Final answer:
Mitochondria and chloroplasts originated from aerobic and photosynthetic prokaryotes through endosymbiosis, providing significant advantages to the host eukaryotic cells and contributing to the evolution of complex life.
Step-by-step explanation:
Mitochondria and Chloroplasts Evolution through Endosymbiosis
The endosymbiotic theory, first proposed by Lynn Margulis, explains the origin of organelles within eukaryotic cells, specifically the mitochondria and chloroplasts. Mitochondria likely evolved from aerobic prokaryotes that were engulfed by primitive eukaryotic cells.

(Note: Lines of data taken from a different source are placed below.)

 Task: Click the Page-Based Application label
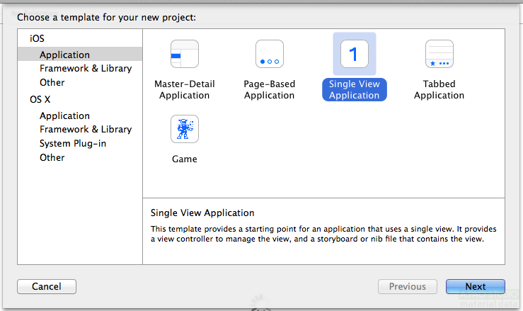coord(270,90)
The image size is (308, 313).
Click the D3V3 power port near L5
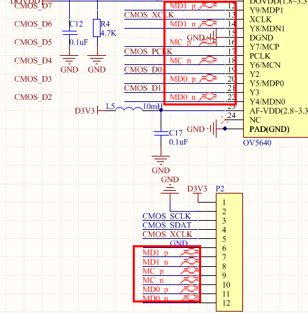tap(86, 110)
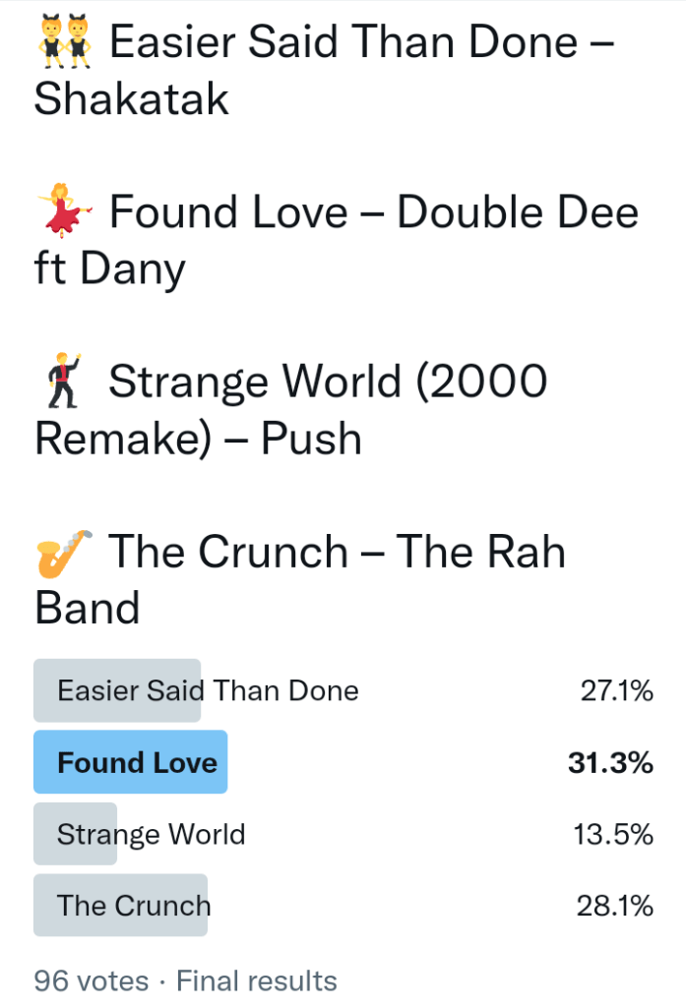Click the 28.1% poll percentage
The image size is (686, 1007).
(615, 906)
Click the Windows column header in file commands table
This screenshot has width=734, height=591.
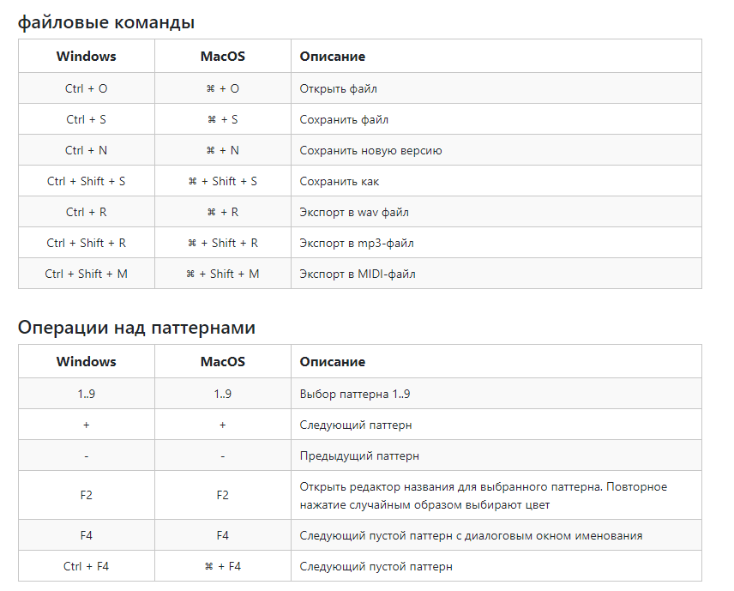86,57
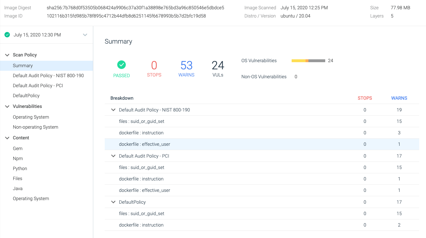Sort the breakdown by WARNS column
This screenshot has width=426, height=238.
point(399,98)
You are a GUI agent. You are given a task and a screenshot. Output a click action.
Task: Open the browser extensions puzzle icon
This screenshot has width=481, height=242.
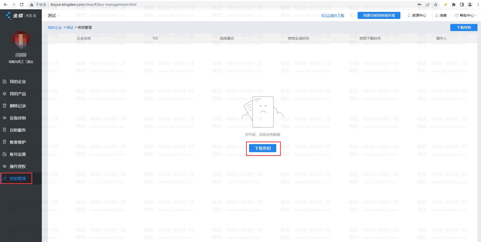point(454,5)
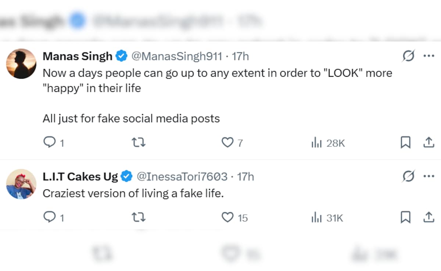The width and height of the screenshot is (441, 271).
Task: Visit the @InessaTori7603 handle link
Action: tap(182, 177)
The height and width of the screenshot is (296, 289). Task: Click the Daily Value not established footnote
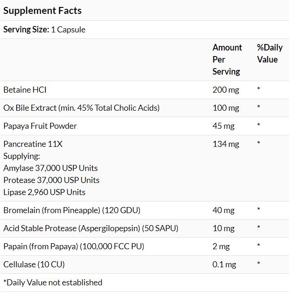[52, 283]
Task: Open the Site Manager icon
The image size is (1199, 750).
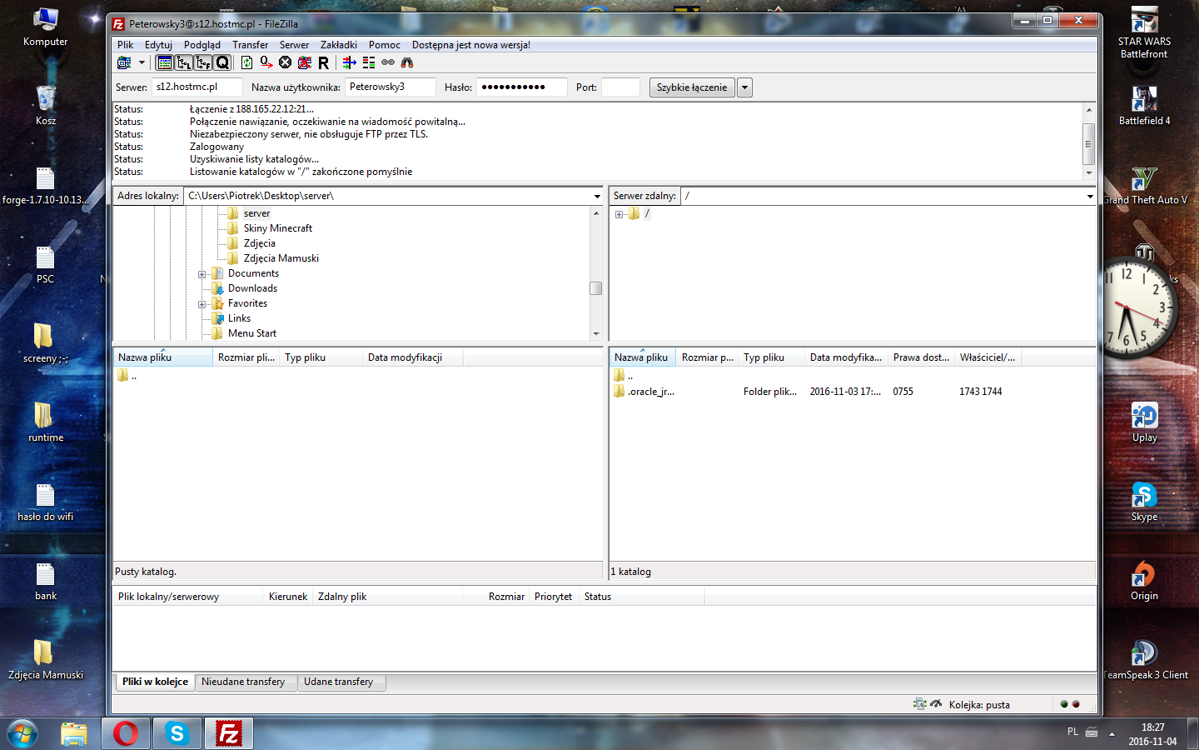Action: pos(124,63)

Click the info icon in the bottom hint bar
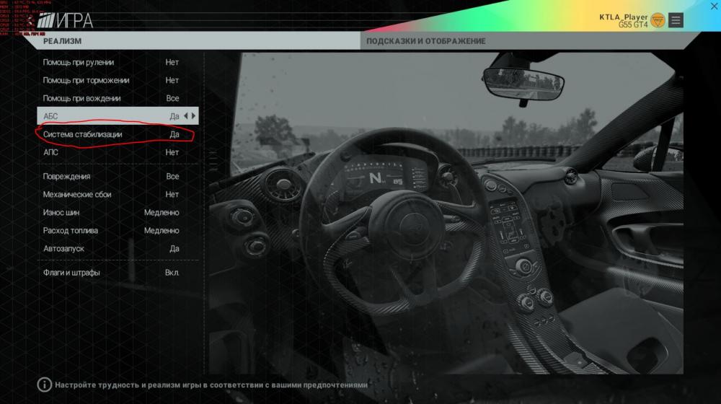(44, 385)
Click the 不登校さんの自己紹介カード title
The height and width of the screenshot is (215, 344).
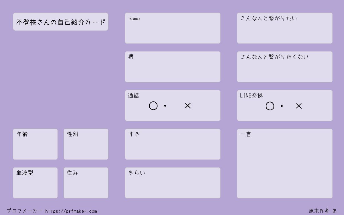coord(60,22)
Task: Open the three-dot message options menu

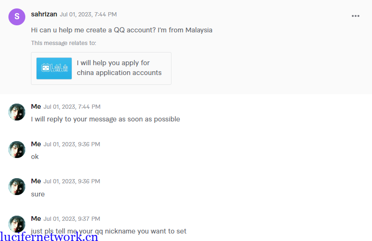Action: coord(355,16)
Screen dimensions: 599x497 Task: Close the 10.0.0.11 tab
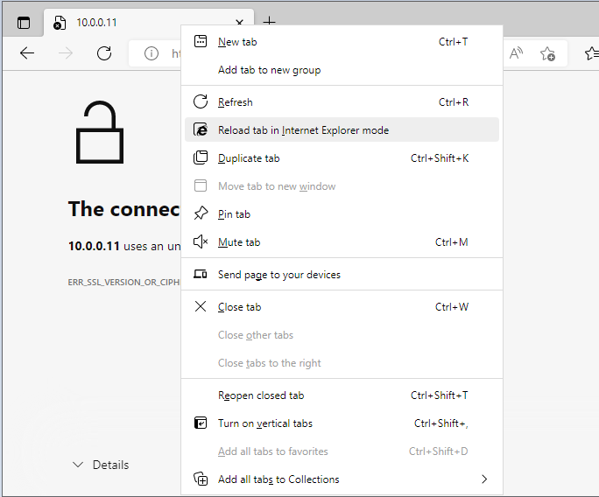240,23
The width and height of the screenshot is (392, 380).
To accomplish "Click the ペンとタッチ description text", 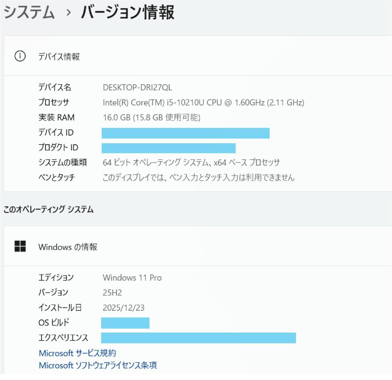I will [198, 178].
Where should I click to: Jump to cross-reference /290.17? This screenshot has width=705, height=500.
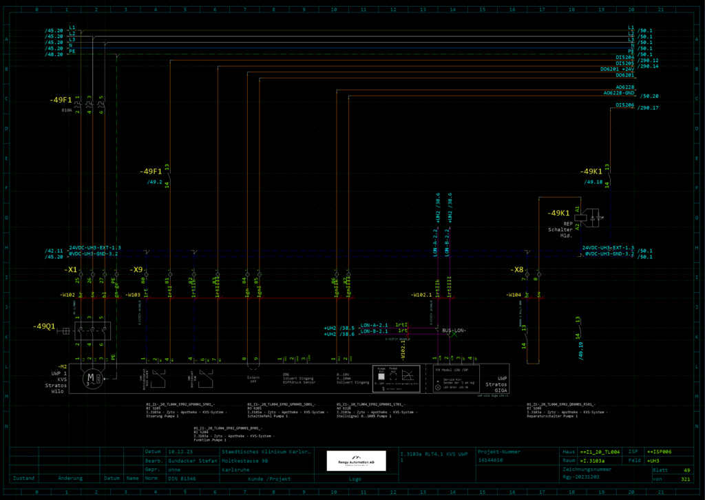point(649,108)
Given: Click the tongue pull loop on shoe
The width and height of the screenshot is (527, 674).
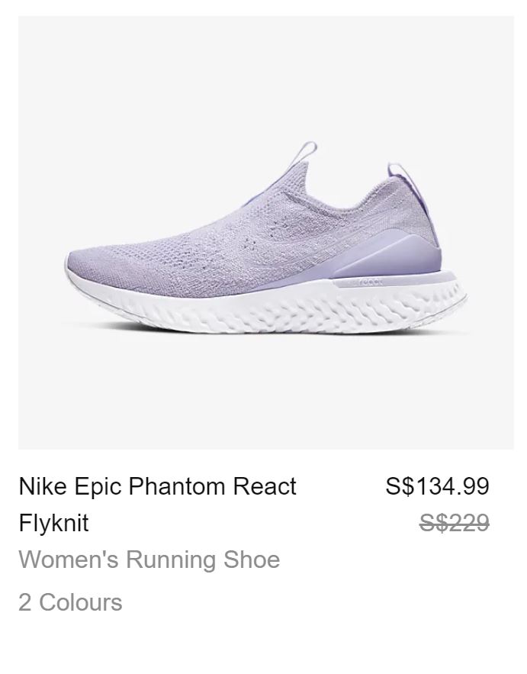Looking at the screenshot, I should tap(307, 149).
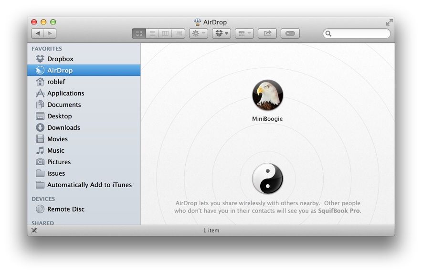Click the Finder search field
This screenshot has height=274, width=422.
click(x=359, y=33)
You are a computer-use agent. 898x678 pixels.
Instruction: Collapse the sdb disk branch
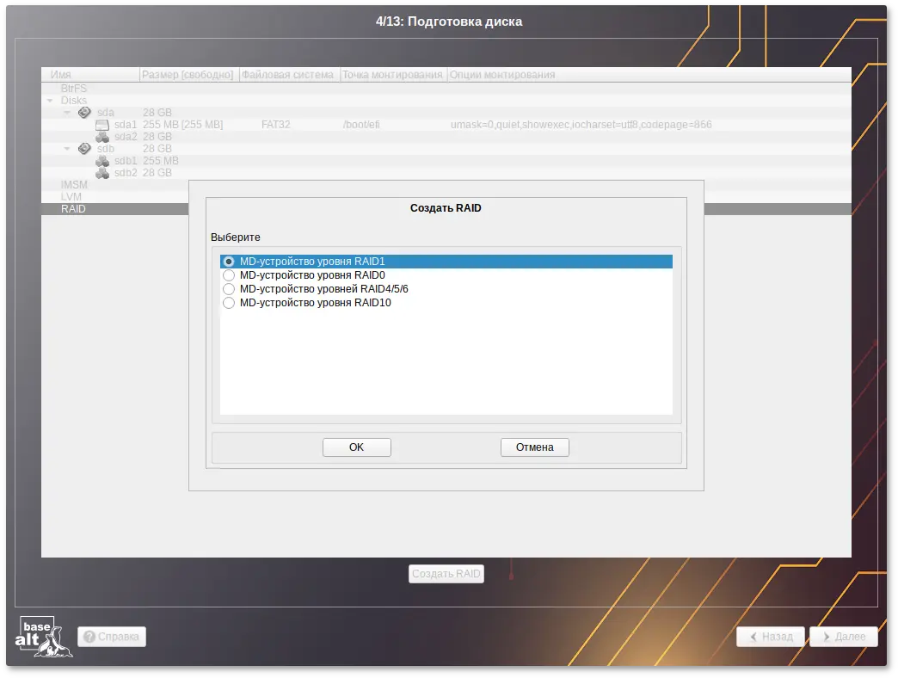click(67, 149)
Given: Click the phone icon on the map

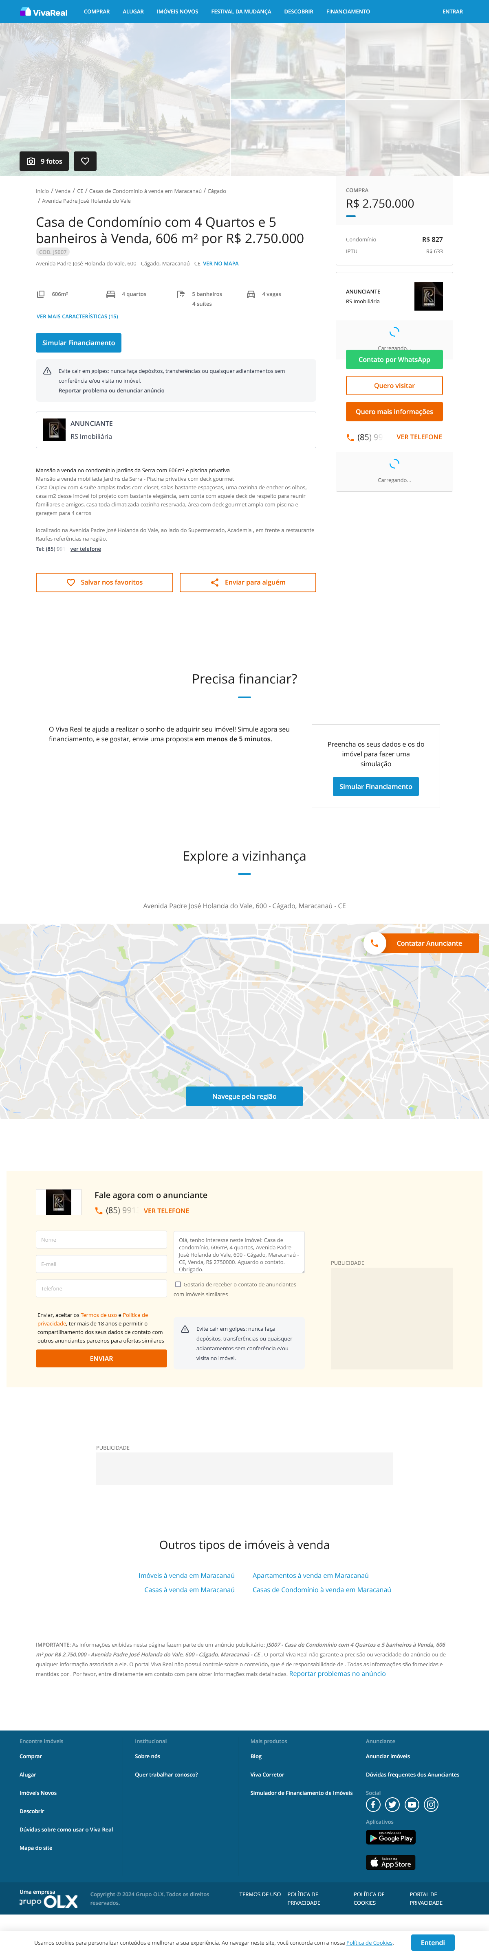Looking at the screenshot, I should click(374, 943).
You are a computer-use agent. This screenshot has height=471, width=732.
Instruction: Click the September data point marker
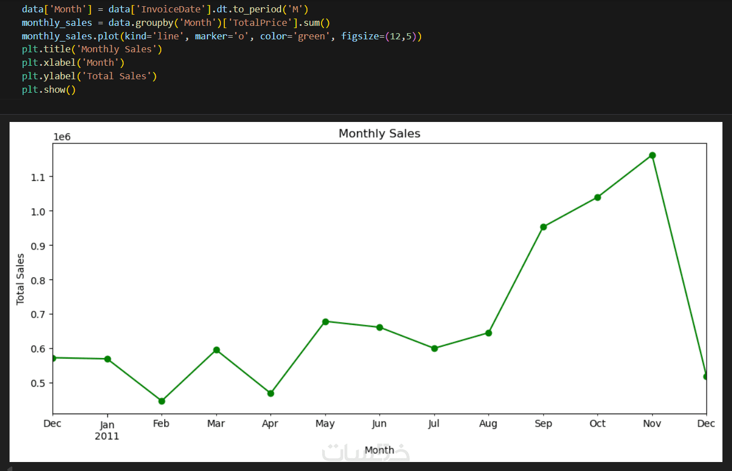click(x=543, y=227)
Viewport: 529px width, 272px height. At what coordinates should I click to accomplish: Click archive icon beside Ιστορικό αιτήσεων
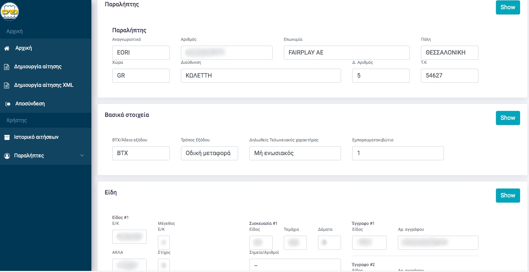[x=7, y=137]
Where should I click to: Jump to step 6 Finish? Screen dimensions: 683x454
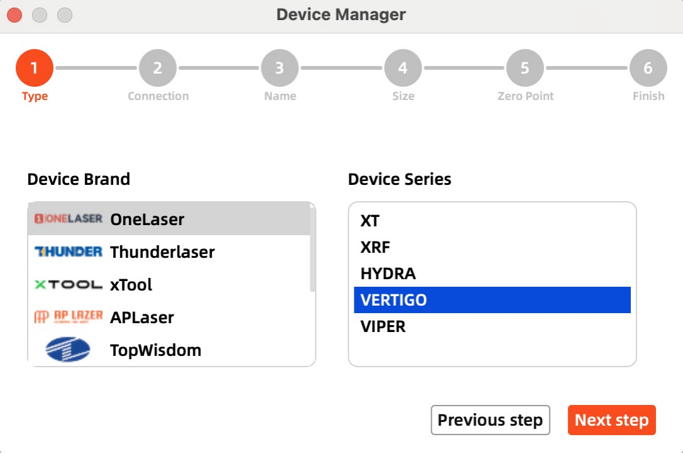coord(648,68)
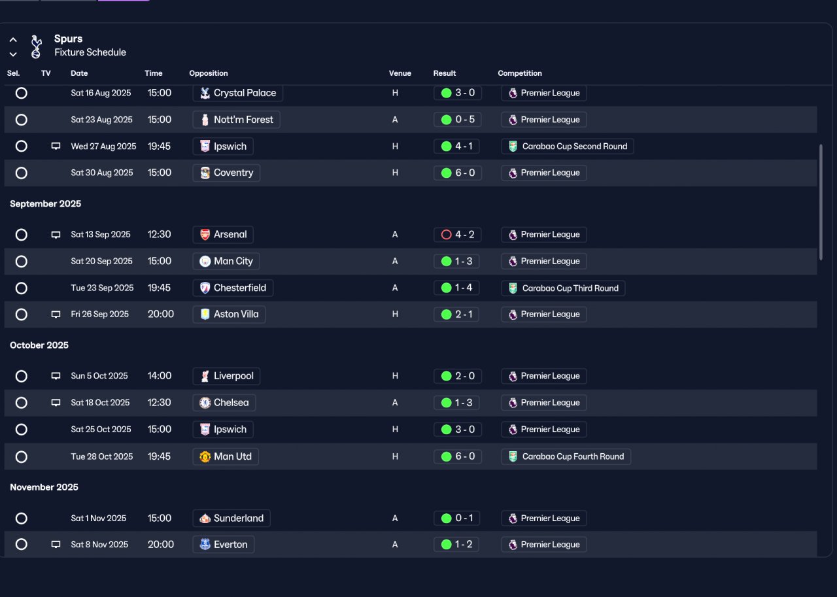Viewport: 837px width, 597px height.
Task: Click Carabao Cup icon for Chesterfield match
Action: coord(513,288)
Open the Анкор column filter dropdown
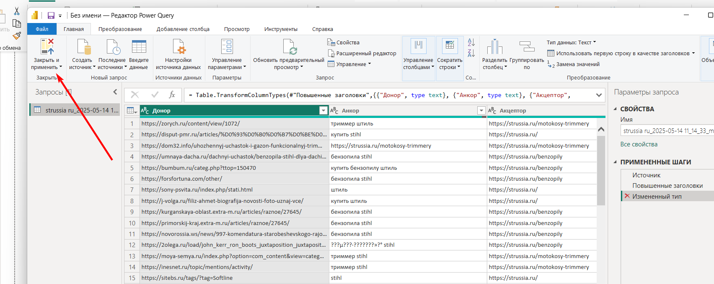The image size is (714, 284). 481,110
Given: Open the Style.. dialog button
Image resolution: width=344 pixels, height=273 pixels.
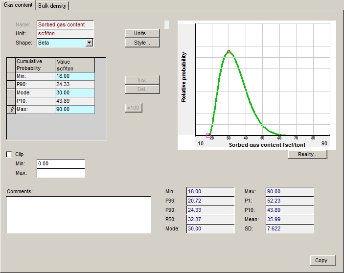Looking at the screenshot, I should pyautogui.click(x=142, y=43).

This endosymbiotic relationship benefited both cells, as the prokaryotes supplied energy from waste breakdown to the host cell. Similarly, chloroplasts originated from photosynthetic cyanobacteria that were also internalized by eukaryotic cells, enabling the host cell to obtain food produced via photosynthesis from the engulfed bacteria.
Evidence for this includes the presence of prokaryote-like DNA within mitochondria and chloroplasts, their size and structure resemblance to bacteria, their double membrane characteristic, and their autonomous replication within eukaryotic cells.
Mitochondria are believed to have been incorporated into ancestral eukaryotic cells before chloroplasts, a sequencing evidenced by the primary role of mitochondria in generating energy necessary for a host of cellular processes, which likely gave early eukaryotes a significant evolutionary advantage. This precedence is crucial in the transition from prokaryotic to eukaryotic life.